Supplied entries:
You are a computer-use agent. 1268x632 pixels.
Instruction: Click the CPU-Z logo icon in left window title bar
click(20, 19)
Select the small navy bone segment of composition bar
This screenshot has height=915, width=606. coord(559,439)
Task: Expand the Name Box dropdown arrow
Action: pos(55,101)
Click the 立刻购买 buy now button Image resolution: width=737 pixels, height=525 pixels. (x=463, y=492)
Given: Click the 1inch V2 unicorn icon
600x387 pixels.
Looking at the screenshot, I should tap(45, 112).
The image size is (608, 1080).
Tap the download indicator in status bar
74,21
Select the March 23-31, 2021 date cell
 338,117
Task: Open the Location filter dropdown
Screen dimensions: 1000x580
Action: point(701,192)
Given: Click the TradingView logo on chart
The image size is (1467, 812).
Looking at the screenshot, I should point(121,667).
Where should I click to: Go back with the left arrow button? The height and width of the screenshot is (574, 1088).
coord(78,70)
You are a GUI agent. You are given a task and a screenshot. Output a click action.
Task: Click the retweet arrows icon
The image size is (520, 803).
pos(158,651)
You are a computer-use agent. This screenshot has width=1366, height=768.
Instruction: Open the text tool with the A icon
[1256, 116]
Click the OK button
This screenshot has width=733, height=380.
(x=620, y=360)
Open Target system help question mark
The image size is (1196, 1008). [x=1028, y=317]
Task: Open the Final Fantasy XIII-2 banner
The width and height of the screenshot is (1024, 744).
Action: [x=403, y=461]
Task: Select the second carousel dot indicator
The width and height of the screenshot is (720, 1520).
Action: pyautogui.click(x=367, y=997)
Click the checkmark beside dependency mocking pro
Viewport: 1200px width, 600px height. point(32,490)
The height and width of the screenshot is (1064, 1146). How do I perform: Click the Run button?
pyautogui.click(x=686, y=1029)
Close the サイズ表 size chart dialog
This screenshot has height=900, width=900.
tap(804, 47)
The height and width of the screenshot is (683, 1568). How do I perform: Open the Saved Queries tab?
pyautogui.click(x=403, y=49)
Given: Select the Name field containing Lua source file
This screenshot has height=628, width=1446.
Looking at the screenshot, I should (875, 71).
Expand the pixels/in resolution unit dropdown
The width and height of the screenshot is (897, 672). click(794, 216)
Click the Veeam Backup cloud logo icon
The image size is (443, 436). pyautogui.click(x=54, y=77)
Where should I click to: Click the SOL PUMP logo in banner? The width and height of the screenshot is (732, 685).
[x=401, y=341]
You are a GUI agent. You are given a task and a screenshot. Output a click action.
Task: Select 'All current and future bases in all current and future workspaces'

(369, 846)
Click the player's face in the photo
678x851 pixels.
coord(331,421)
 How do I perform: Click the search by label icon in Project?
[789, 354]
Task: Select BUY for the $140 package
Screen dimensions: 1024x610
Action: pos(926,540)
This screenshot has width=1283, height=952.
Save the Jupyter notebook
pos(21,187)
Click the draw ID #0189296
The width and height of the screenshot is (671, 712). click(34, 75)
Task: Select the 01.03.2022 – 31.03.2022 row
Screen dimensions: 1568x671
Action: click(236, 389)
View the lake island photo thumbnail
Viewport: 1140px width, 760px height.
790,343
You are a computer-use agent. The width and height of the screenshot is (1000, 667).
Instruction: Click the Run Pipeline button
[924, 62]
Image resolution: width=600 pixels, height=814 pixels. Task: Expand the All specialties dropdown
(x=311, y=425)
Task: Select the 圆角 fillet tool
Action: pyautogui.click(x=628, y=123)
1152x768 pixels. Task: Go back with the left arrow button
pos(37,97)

Task to complete:
Write down the entries above again. Copy them word for word.

Worked solution:
You are a computer-use agent. 1268x632 pixels.
Instruction: Click the CPU-Z logo icon in left window title bar
click(20, 19)
Select the small navy bone segment of composition bar
This screenshot has height=915, width=606. coord(559,439)
Task: Expand the Name Box dropdown arrow
Action: pos(55,101)
Click the 立刻购买 buy now button Image resolution: width=737 pixels, height=525 pixels. (x=463, y=492)
Given: Click the 1inch V2 unicorn icon
600x387 pixels.
Looking at the screenshot, I should tap(45, 112).
The image size is (608, 1080).
Tap the download indicator in status bar
74,21
Select the March 23-31, 2021 date cell
 338,117
Task: Open the Location filter dropdown
Screen dimensions: 1000x580
Action: point(701,192)
Given: Click the TradingView logo on chart
The image size is (1467, 812).
Looking at the screenshot, I should point(121,667).
Where should I click to: Go back with the left arrow button? The height and width of the screenshot is (574, 1088).
coord(78,70)
You are a GUI agent. You are given a task and a screenshot. Output a click action.
Task: Click the retweet arrows icon
The image size is (520, 803).
pos(158,651)
You are a computer-use agent. This screenshot has width=1366, height=768.
Instruction: Open the text tool with the A icon
[1256, 116]
Click the OK button
This screenshot has width=733, height=380.
(x=620, y=360)
Open Target system help question mark
The image size is (1196, 1008). [x=1028, y=317]
Task: Open the Final Fantasy XIII-2 banner
The width and height of the screenshot is (1024, 744).
Action: [x=403, y=461]
Task: Select the second carousel dot indicator
The width and height of the screenshot is (720, 1520).
Action: pyautogui.click(x=367, y=997)
Click the checkmark beside dependency mocking pro
Viewport: 1200px width, 600px height. point(32,490)
The height and width of the screenshot is (1064, 1146). How do I perform: Click the Run button?
pyautogui.click(x=686, y=1029)
Close the サイズ表 size chart dialog
This screenshot has height=900, width=900.
tap(804, 47)
The height and width of the screenshot is (683, 1568). How do I perform: Open the Saved Queries tab?
pyautogui.click(x=403, y=49)
Given: Select the Name field containing Lua source file
This screenshot has height=628, width=1446.
Looking at the screenshot, I should (875, 71).
Expand the pixels/in resolution unit dropdown
The width and height of the screenshot is (897, 672). click(794, 216)
Click the Veeam Backup cloud logo icon
The image size is (443, 436). pyautogui.click(x=54, y=77)
Where should I click to: Click the SOL PUMP logo in banner? The width and height of the screenshot is (732, 685).
[x=401, y=341]
You are a GUI agent. You are given a task and a screenshot. Output a click action.
Task: Select 'All current and future bases in all current and future workspaces'

(369, 846)
Click the player's face in the photo
678x851 pixels.
coord(331,421)
 How do I perform: Click the search by label icon in Project?
[789, 354]
Task: Select BUY for the $140 package
Screen dimensions: 1024x610
Action: pos(926,540)
This screenshot has width=1283, height=952.
Save the Jupyter notebook
pos(21,187)
Click the draw ID #0189296
The width and height of the screenshot is (671, 712). click(34, 75)
Task: Select the 01.03.2022 – 31.03.2022 row
Screen dimensions: 1568x671
Action: click(236, 389)
View the lake island photo thumbnail
Viewport: 1140px width, 760px height.
790,343
You are a computer-use agent. The width and height of the screenshot is (1000, 667).
Instruction: Click the Run Pipeline button
[924, 62]
Image resolution: width=600 pixels, height=814 pixels. Task: Expand the All specialties dropdown
(x=311, y=425)
Task: Select the 圆角 fillet tool
Action: pyautogui.click(x=628, y=123)
1152x768 pixels. Task: Go back with the left arrow button
pos(37,97)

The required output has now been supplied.